### Exercise brief
Reproduce, word for word, the part of the material that opens with the line containing "Identify the location of Previous." and runs through the end of the material, both ends included.

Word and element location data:
────────────────

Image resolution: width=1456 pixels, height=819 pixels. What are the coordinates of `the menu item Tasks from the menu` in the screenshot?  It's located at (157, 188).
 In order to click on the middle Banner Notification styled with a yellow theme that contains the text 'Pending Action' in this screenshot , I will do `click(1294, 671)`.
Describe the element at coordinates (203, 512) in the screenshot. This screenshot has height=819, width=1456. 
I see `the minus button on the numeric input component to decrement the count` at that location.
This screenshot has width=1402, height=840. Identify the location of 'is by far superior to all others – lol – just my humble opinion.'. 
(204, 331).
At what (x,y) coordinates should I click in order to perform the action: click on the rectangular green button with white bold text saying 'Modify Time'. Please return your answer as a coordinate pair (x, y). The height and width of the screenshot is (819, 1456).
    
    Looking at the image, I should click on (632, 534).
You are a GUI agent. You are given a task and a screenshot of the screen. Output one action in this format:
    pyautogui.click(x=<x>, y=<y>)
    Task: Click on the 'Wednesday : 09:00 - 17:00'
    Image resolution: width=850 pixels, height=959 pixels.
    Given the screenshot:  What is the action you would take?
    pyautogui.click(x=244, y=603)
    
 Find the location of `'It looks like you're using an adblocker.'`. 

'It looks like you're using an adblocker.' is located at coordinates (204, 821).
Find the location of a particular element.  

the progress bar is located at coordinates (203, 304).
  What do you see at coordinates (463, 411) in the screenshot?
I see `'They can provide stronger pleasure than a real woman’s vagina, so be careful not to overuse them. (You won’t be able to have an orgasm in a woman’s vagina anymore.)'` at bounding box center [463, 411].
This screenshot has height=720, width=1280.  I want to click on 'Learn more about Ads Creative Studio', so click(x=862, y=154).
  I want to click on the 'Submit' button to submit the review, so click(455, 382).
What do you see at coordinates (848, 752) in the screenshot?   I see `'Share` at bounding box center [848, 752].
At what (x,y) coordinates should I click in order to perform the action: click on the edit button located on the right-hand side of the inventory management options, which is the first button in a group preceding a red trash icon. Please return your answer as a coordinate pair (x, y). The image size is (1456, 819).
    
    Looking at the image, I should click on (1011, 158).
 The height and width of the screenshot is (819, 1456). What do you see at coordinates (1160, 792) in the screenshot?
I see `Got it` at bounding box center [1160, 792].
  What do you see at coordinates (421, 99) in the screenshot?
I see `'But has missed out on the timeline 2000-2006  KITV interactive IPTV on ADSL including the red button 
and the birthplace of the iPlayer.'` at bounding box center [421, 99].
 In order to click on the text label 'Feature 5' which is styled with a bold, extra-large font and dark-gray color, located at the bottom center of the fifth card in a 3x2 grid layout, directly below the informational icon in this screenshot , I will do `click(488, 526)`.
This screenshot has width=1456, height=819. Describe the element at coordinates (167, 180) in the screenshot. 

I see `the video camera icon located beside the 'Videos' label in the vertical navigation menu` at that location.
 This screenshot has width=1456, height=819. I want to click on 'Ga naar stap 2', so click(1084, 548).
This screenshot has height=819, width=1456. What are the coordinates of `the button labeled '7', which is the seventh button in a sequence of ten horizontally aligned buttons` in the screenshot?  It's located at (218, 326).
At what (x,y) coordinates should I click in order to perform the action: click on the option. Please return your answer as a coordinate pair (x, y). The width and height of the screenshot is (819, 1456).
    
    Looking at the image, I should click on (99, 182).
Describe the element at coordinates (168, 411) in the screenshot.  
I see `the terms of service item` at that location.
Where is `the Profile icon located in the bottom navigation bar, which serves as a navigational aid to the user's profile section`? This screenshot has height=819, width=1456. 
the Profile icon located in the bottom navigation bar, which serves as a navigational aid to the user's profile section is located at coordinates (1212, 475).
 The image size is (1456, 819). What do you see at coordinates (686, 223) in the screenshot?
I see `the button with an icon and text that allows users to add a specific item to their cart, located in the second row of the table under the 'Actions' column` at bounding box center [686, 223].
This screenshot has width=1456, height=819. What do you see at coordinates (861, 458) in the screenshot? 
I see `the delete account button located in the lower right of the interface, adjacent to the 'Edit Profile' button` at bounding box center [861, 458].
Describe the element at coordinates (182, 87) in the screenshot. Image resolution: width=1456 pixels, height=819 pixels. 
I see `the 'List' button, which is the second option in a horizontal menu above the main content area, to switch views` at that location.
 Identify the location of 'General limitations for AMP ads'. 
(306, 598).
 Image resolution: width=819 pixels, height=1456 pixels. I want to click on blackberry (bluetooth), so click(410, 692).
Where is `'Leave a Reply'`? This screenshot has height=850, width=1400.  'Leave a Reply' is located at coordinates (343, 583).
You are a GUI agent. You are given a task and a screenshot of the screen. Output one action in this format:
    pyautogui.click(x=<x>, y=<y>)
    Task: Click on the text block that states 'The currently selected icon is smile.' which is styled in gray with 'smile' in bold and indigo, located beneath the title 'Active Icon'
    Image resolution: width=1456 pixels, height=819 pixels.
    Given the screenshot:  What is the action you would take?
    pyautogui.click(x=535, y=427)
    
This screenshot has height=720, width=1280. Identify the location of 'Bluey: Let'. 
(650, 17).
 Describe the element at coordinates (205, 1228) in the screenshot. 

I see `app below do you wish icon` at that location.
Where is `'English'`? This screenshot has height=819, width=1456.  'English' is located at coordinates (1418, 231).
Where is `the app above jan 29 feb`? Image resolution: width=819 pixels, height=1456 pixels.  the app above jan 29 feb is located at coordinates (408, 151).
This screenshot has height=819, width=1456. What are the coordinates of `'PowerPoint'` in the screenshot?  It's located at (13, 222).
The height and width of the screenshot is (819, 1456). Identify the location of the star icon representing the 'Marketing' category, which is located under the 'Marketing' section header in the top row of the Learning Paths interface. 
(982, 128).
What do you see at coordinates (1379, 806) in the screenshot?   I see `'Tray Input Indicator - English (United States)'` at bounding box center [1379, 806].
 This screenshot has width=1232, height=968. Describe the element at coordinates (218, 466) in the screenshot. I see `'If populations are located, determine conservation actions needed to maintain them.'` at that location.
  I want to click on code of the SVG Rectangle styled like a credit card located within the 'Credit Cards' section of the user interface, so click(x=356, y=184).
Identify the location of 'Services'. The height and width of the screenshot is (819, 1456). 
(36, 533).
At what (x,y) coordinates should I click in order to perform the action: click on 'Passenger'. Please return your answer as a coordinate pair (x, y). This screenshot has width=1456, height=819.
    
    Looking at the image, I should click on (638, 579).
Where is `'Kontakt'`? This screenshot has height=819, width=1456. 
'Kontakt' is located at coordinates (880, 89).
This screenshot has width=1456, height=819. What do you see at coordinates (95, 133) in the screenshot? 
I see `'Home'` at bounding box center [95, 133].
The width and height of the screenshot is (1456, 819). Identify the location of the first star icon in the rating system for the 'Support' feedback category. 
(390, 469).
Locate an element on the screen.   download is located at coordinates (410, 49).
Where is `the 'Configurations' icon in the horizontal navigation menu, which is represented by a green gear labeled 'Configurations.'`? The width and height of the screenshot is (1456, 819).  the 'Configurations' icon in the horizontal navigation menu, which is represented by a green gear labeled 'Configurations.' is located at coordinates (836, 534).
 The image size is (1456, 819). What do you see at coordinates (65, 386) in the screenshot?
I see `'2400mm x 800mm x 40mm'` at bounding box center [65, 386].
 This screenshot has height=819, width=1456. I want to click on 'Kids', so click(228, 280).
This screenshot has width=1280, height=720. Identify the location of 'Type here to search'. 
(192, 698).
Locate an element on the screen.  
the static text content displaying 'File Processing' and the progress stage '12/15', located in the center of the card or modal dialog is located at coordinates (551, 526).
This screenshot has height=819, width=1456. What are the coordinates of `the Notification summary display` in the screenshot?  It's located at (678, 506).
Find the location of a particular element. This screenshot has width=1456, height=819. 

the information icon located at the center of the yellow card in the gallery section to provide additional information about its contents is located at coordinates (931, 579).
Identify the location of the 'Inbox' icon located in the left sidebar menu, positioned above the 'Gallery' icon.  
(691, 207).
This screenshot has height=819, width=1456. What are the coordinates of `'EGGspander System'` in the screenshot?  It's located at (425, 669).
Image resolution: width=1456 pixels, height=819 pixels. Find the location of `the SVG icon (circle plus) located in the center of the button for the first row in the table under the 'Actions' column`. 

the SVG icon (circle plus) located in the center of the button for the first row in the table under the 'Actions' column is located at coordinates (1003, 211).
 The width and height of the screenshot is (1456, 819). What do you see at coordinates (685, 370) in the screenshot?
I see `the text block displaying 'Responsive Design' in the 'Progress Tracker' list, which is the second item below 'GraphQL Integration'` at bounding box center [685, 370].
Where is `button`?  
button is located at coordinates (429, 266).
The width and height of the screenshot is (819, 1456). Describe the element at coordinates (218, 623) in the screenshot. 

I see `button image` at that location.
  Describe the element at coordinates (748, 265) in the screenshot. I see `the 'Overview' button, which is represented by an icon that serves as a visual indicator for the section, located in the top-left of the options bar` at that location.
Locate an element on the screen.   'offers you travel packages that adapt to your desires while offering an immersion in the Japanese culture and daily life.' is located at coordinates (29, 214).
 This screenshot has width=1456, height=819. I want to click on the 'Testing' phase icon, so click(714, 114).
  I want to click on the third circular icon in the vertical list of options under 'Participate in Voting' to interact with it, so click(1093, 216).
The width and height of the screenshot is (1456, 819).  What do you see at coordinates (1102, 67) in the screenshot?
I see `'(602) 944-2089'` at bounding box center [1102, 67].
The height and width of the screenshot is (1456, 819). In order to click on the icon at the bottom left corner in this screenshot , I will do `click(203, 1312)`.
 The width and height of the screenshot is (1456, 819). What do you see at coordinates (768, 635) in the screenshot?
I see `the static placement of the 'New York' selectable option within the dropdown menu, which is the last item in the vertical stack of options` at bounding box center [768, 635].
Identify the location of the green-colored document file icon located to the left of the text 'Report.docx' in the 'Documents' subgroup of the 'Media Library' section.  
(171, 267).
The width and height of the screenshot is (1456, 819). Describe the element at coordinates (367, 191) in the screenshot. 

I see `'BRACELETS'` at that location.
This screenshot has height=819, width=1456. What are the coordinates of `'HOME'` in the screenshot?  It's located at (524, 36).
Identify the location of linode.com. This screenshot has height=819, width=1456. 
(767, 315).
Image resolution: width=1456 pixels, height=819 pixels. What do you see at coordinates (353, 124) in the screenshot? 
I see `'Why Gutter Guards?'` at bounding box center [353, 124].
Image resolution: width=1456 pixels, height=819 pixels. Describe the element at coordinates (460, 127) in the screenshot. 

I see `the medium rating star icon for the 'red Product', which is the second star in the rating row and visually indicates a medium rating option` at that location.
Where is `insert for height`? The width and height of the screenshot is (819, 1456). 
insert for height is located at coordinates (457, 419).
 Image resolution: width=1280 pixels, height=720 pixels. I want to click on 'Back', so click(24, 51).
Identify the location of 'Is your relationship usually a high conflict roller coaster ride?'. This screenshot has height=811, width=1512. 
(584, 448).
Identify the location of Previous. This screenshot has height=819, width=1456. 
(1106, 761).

────────────────

### Solution to the problem
Identify the location of Previous. This screenshot has height=819, width=1456. 
(1106, 761).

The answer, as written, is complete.